The free speech movement has become the anti-free speech movement. And as the Freedom Center fights the anti-Semitic SJP hate group, its poster campaigns are touching nerves from GMU, where Oleg Atbashian was arrested and spent 14 hours in jail and has been threatened with years of prison time, to Tufts, where the administrators are bullying students.
Now David Horowitz is fighting mad and fighting back.
November 29, 2016
James M. Glaser, Dean of the School of Arts & Sciences, Tufts University
Jianmin Qu, Dean of the School of Engineering, Tufts University
Gentlemen,
I have just received your letter of November 14, conveying your “serious concerns regarding the posters placed on the Tufts University campus on October 19, 2016,” for which we took responsibility.

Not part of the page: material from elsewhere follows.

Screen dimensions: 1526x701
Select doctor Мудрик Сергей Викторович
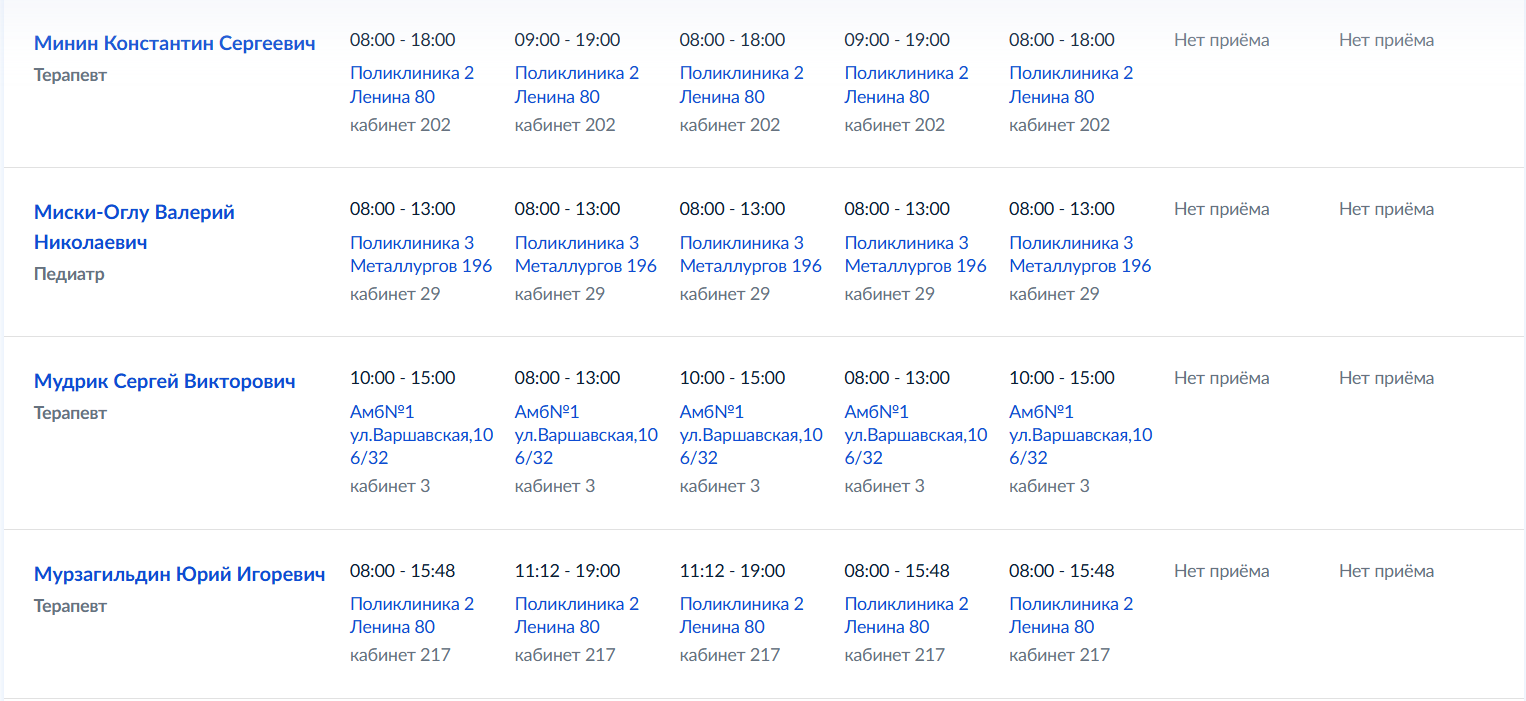(165, 381)
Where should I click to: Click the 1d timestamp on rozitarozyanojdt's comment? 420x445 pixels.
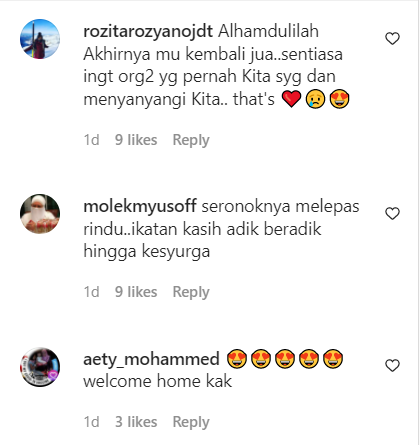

The posters in question identify a hate group – Students for Justice in Palestine, which is sponsored by your institution. SJP calls for the destruction of the Jewish state, receives funding from the terrorist organization Hamas, and sponsors campus resolutions to boycott Israel, which liberals ranging from Larry Summers and Alan Dershowitz to Hillary Clinton have condemned as anti-Semitic. The statements in our posters are factual, or are reasonable opinions based on the facts.
Your “serious concerns” are summed up in two claims. First that “the posters in question violate our community standards” and, second, that they “violate our poster policy which requires notification and authorization by a university office or recognized student group prior to placing posters on campus.” You ask us in future to seek such permission.
Really. The two of you have already sent a letter to every member of the Tufts student body warning them that the university condemns our posters and that, “The university will be sending a statement to the posters’ sponsors in order to make clear that such materials are not welcome on our campus.” Now what student or student group, knowing that the university condemns these ideas, and has taken the extraordinary step of warning the entire student body that our ideas are unwelcome, would be willing to risk authorizing our posters? Which is why we took the step of putting up our posters without asking permission, since we are well aware that institutions like Tufts seek to be “safe places” for a politically correct orthodoxy and can be ruthless in acting to hermetically seal off dissenting ideas like ours.
I have read your terse email many times without being able to find a single reference to anything we actually said in our posters that might violate your community standards. Nor do you mention a single community standard that we might have violated. This is just another way in which you choose to show your contempt for individuals who express ideas that make you uncomfortable. And who wouldn’t be uncomfortable in your position when someone comes along to point out that you sponsor and support organizations that accuse Jews – falsely - of stealing Arab land, maintaining an “apartheid state,” and murdering innocent women and children, while giving full-throated support to the terrorists of Hamas?
Just to be duly diligent, I went up to the Tufts’ official website and found your community principles, prominent among which is the following statement: “Freedom of expression and inquiry are fundamental to the academic enterprise.” Too bad you and the Tufts administration have abandoned this principle, and too bad you lack the candor to admit it
If you had a shred of integrity you would invite me to your campus to debate this issue. Instead you will no doubt go on suppressing our efforts, all the while pretending to support the free exchange of ideas.
Sincerely,
David Horowitz
Freedom of expression these days means leftist harassment of opposing viewpoints with the aim of suppressing them.